Adidas closed the third quarter with a decrease in sales of 6%, but discounting exchange rates it had an increase of 1% after several quarters of stagnation.
Taking exchange rates into account, the group’s turnover fell by 6%, to 5,999 million euros. In the first nine months of the year, revenues contracted 4% in euros. If the currency effect is discounted, the evolution was stable.
The company highlights the good evolution of models such as Samba, Gazelle and Special, which are boosting the lifestyle division, but also the negative impact of the suspension of the business in collaboration with the Yeezy brand, of rapper and producer Kanye West, which reduced 450 million euros in sales in the first nine months.
In the first quarter, the brand did not invoice anything, and in the second and third, when the existing stock began to be liquidated, it contributed 750 million euros in sales.

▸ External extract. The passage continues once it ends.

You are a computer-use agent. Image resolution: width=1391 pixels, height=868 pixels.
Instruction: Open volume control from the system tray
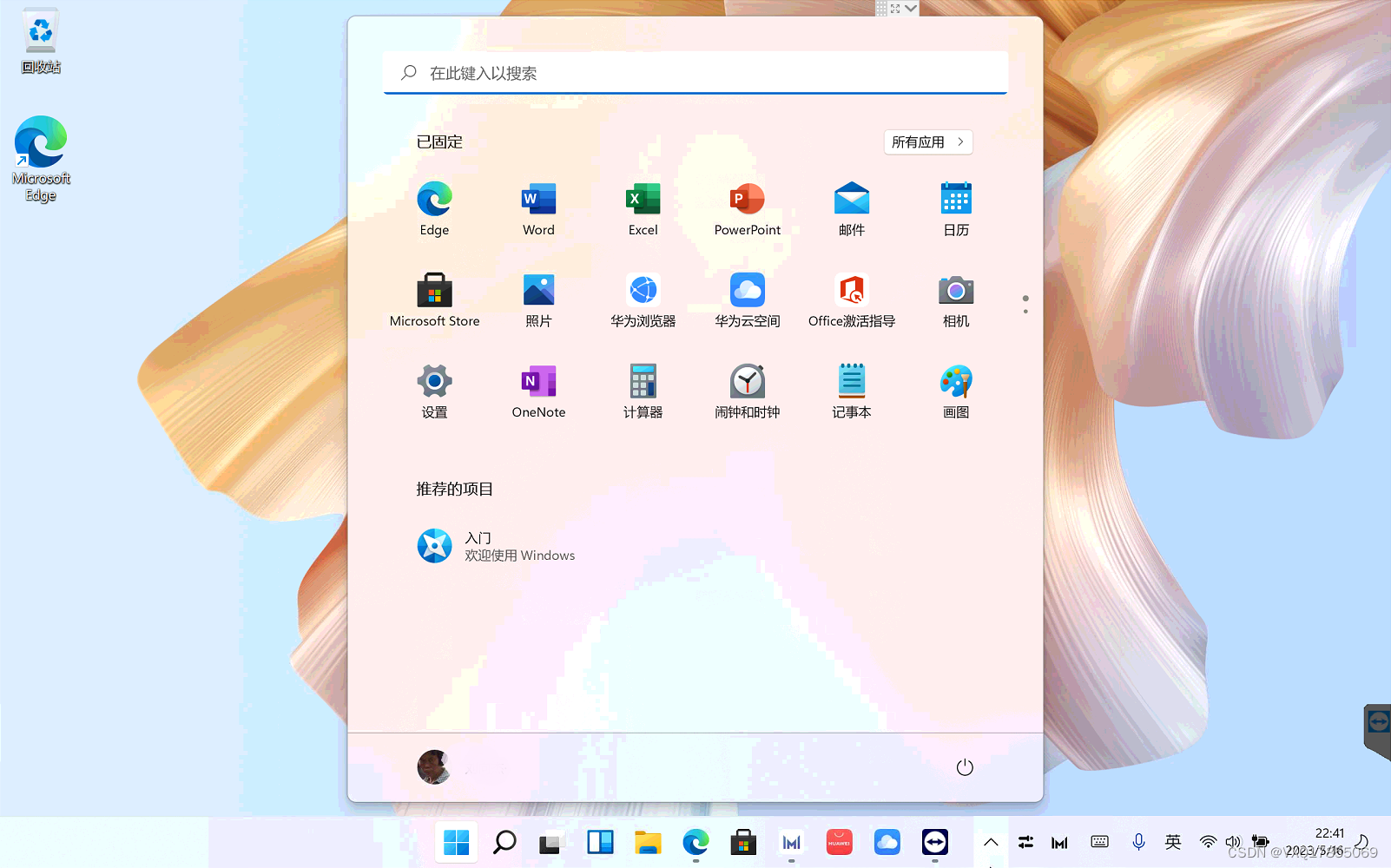1233,841
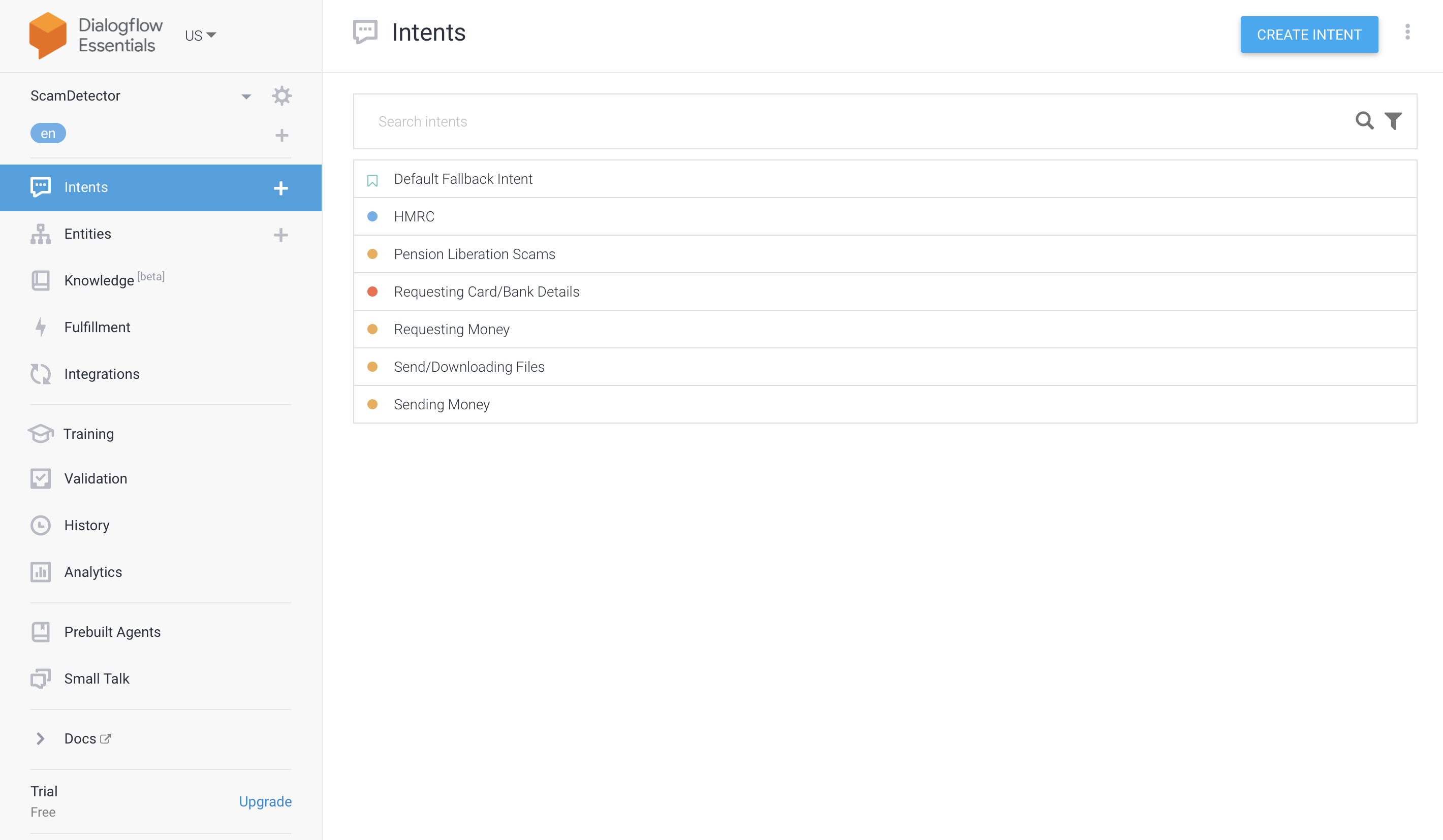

In the first nine months of 2022, the brand generated 1.2 billion euros in turnover. Excluding this factor, Adidas’ turnover at constant rates grew by 3% in the first nine months of the year.
Adidas’ profitability continued to suffer: the company reduced its gross margin by 1.4 points in the first nine months, to 48.4%, weighed down by currency and promotional activity. The net result stood at 343 million euros, well below the 736 million in the same period of the previous year. A positive note is the evolution of inventory, which has been reduced by 23 in the last year, to 4,849 million euros.
Adidas maintains its forecasts for the end of the year, after improving them in mid-October. The company anticipates a decline in sales to low single digits and a negative operating result of around one hundred million euros.
Among the factors in its favor, Adidas cites the good output of Yeezy inventory, but recognizes multiple factors against it such as persistent macroeconomic challenges, geopolitical tensions, recession risks in North America and Europe and uncertainty around China’s recovery.
Adidas has been led since the end of last year by Bjørn Gulden, former CEO of Puma. Both companies have a common origin: they were born from the breakup of brothers Adolf and Rudolf Dassler, who started with a joint sneaker business.
The first would found Adidas and the second, Puma. Both maintain their headquarters in the German town of Herzogenaurach.